In the development and application of foundation models, data preprocessing, model development, training, and inference are the four critical stages. This article focuses on the inference stage. Our previous blog posts mentioned using JuiceFS Community Edition to improve model loading efficiency, with examples from BentoML and Beike.

In this article, we’ll dive into how JuiceFS Enterprise Edition accelerates foundation model inference in multi-cloud architectures. You can learn how it tackles challenges like speeding up data access, efficiently distributing model data in multi-cloud environments, cost-effectively managing large volumes of existing data, and optimizing hardware resource utilization in heterogeneous environments.

Challenges for foundation model inference and storage

The diagram below illustrates a typical architecture for foundation model inference services:

We can observe several characteristics from this diagram:

The architecture spans multiple cloud services or data centers. Given the current GPU resource shortages in the foundation model domain, most vendors or companies are adopting multi-cloud, multi-data center, or hybrid cloud strategies for their inference services.
The use of public cloud object storage as the storage point for all model data to ensure data consistency and ease of management. When scheduling inference tasks, specific cloud services may be selected. Data model retrieval requires manual intervention, such as pre-copying data. This is because the scheduling system cannot determine the exact data needed at each data center, and this data is changing. This results in additional costs.
Large inference clusters with hundreds to thousands of GPUs generate high concurrent data retrieval demands during server initialization.

In summary, the challenges related to foundation model inference and storage focus on:

Efficient data access
Rapid cross-region data distribution
Reading existing data
Resource optimization

Next, we’ll dive into our practices for addressing these challenges.

Challenge 1: Ensuring high throughput and concurrent data access

Inference tasks often involve handling model files that are hundreds of gigabytes in size, requiring high-concurrency sequential reads. Load speed is a critical concern for users. To meet the performance demands of such scenarios, JuiceFS Enterprise Edition’s distributed cache can create a large-scale caching space. By storing frequently used model data in a cache cluster, data access speed can be significantly improved, especially when launching thousands of inference instances simultaneously. Moreover, for AI applications that frequently switch models, such as Stable Diffusion’s text-to-image service, the cache cluster can greatly reduce model loading times.
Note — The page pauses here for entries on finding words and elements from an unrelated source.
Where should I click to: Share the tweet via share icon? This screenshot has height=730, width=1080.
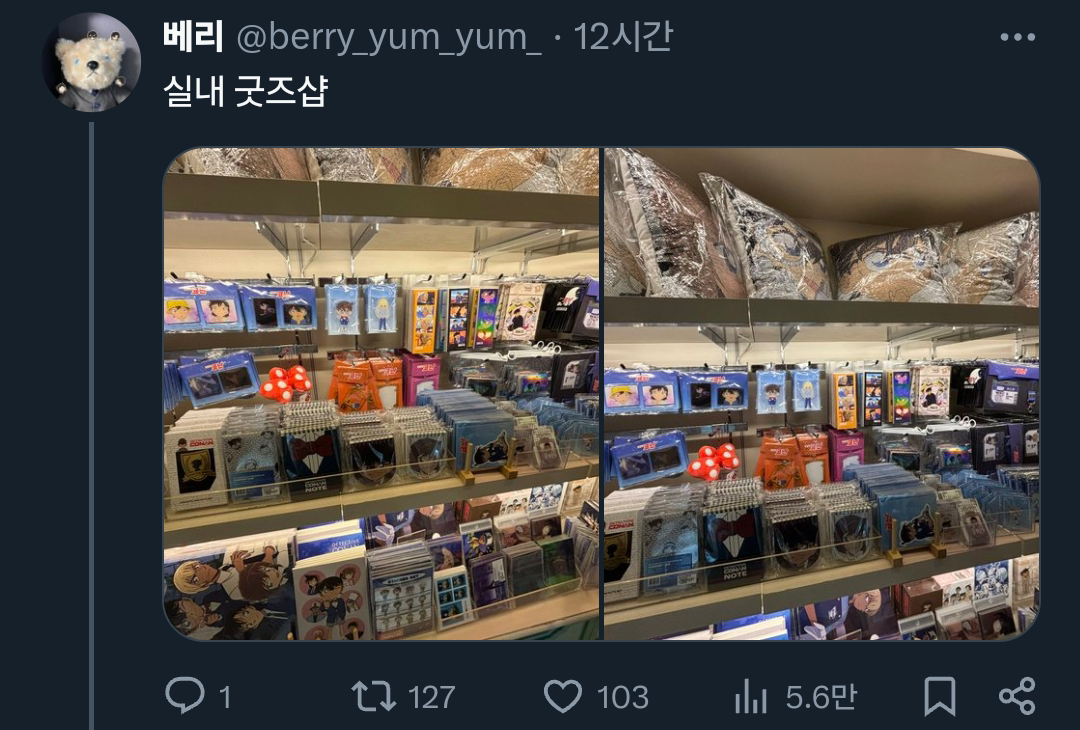tap(1017, 696)
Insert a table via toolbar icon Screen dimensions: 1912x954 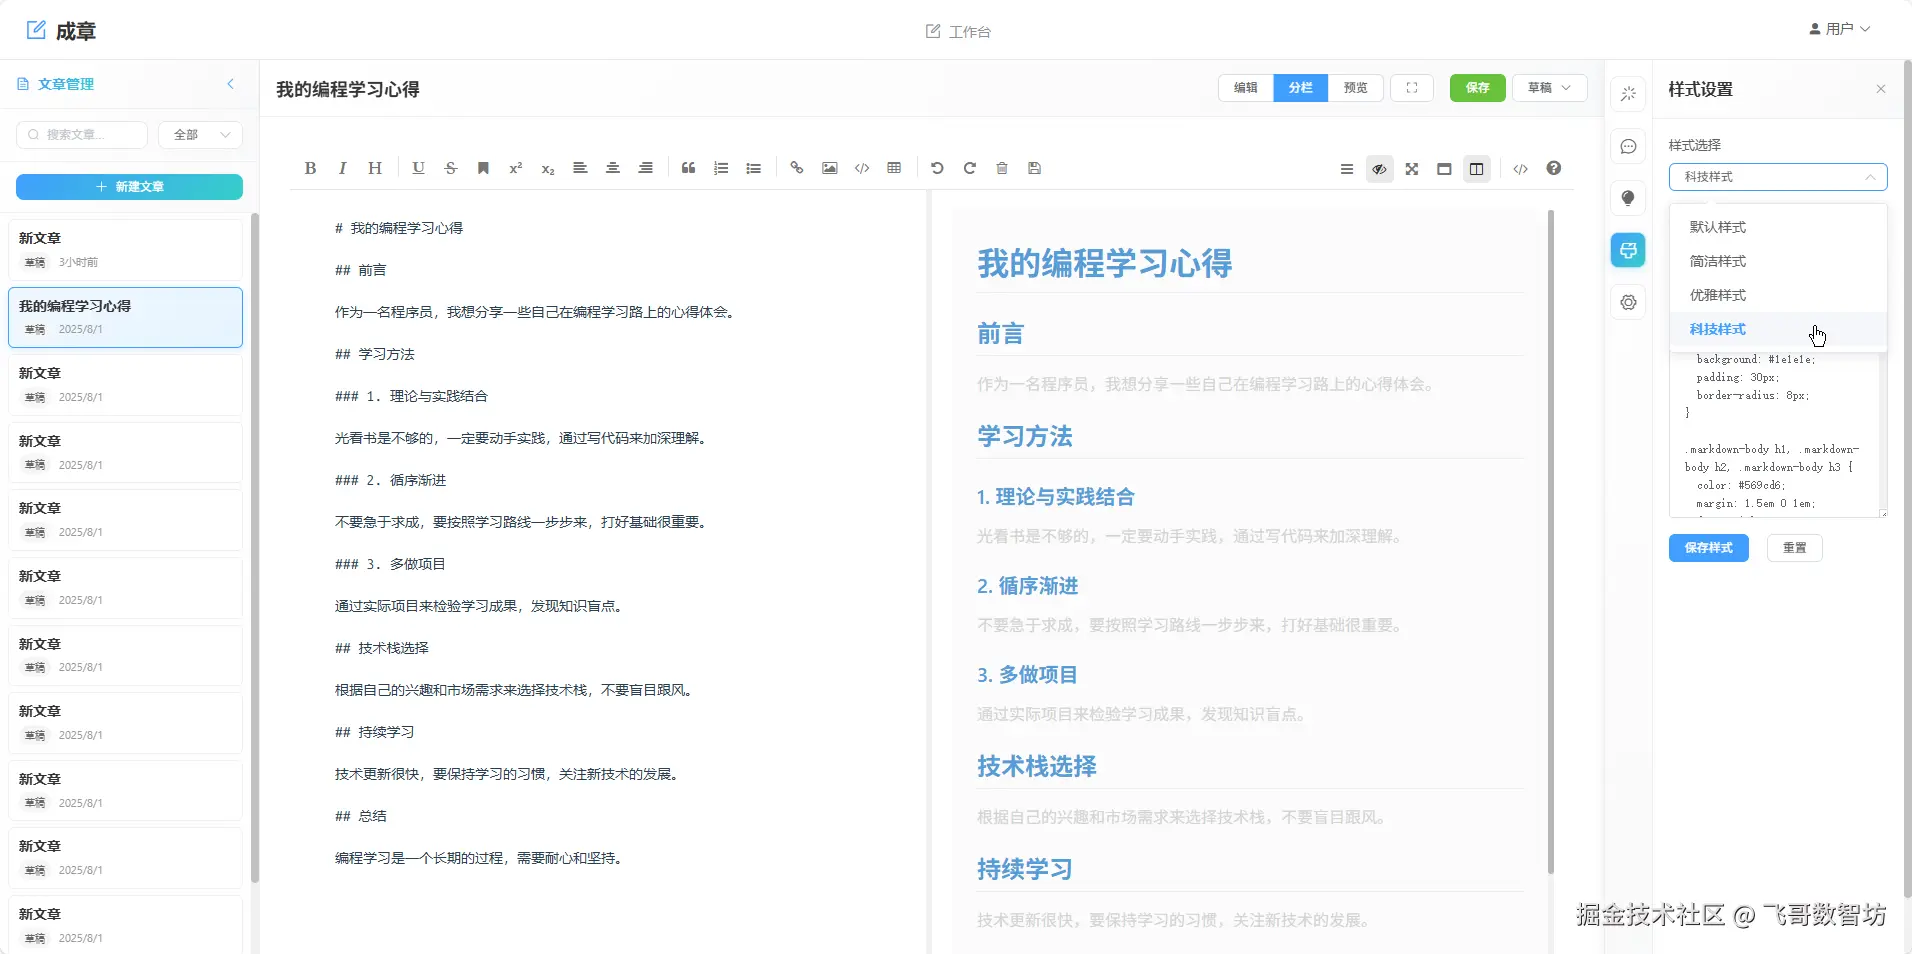894,168
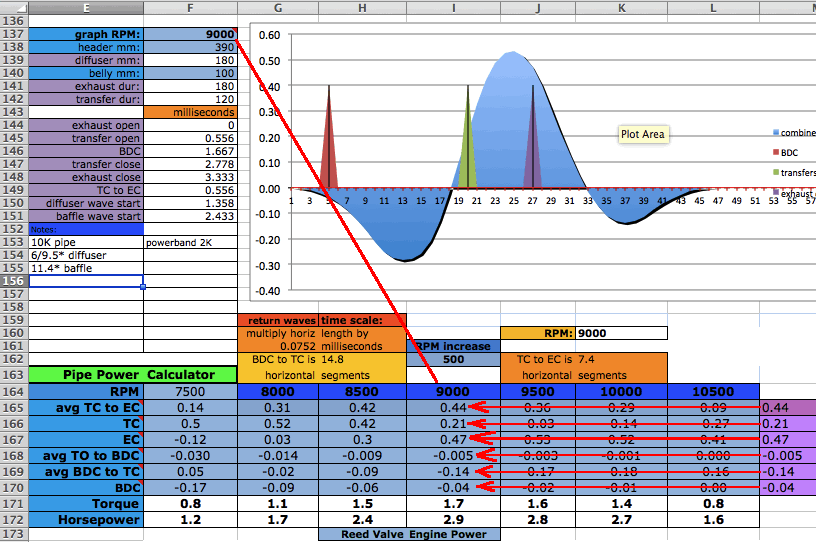Select the 10K pipe notes cell
The height and width of the screenshot is (542, 816).
pyautogui.click(x=86, y=242)
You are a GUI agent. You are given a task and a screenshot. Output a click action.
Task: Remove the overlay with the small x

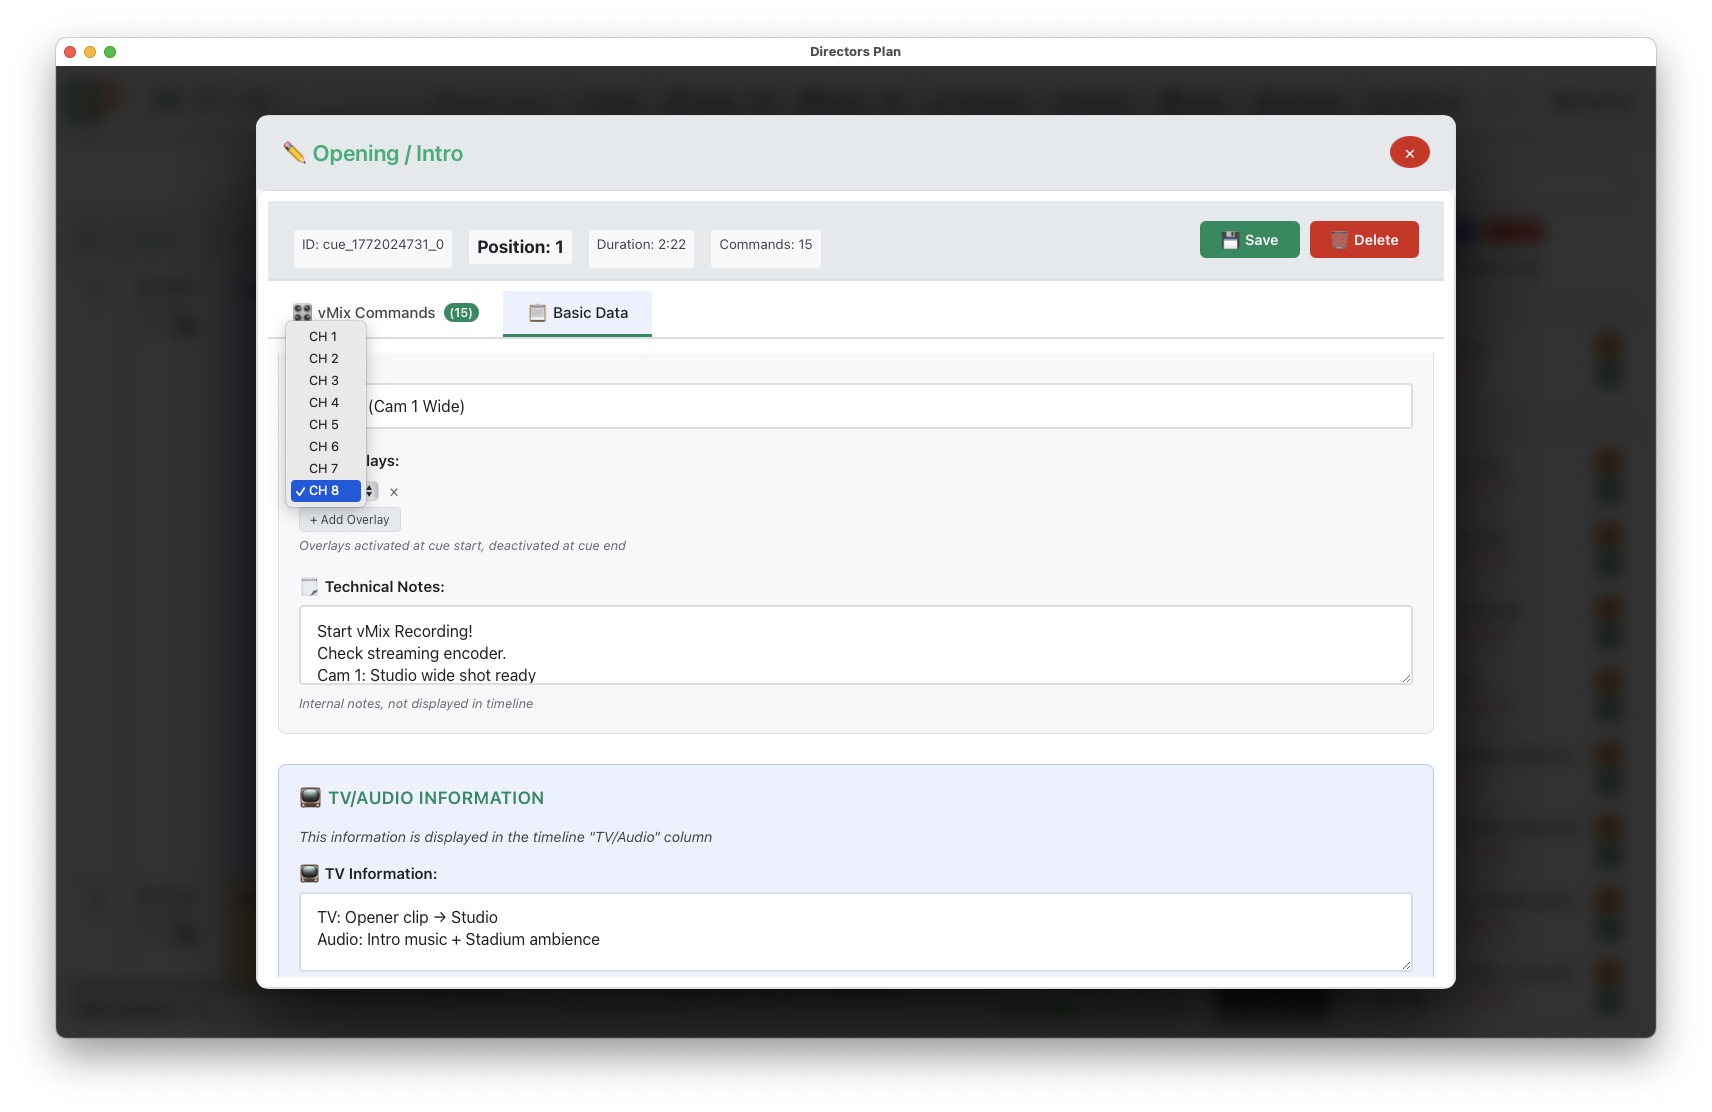[x=394, y=492]
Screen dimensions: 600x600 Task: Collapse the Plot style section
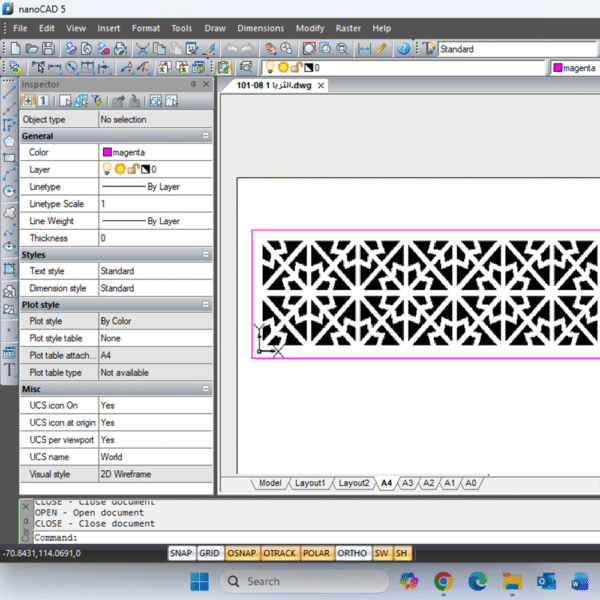click(x=205, y=305)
This directly enhances user experience.

For example, when loading a Safetensors format Stable Diffusion model on a standalone machine with a single GPU, data retrieval from the cache cluster can have a latency as low as 0.5 ms, compared to about 20 ms from object storage. This is nearly a 40-fold performance improvement.

The figure below shows JuiceFS’ distributed cache architecture:

The inference cluster is at the top.
The cache cluster is in the middle layer.
Object storage is at the bottom.
The metadata service is at the top right corner.

When the inference service is deployed, it first accesses the required model data through the mounted JuiceFS on the inference cluster. If the data is found in the local memory cache of the inference cluster, it’s used. If not, it queries the cache cluster in the middle. If the cache cluster also fails to find the data, it’s retrieved from the object storage.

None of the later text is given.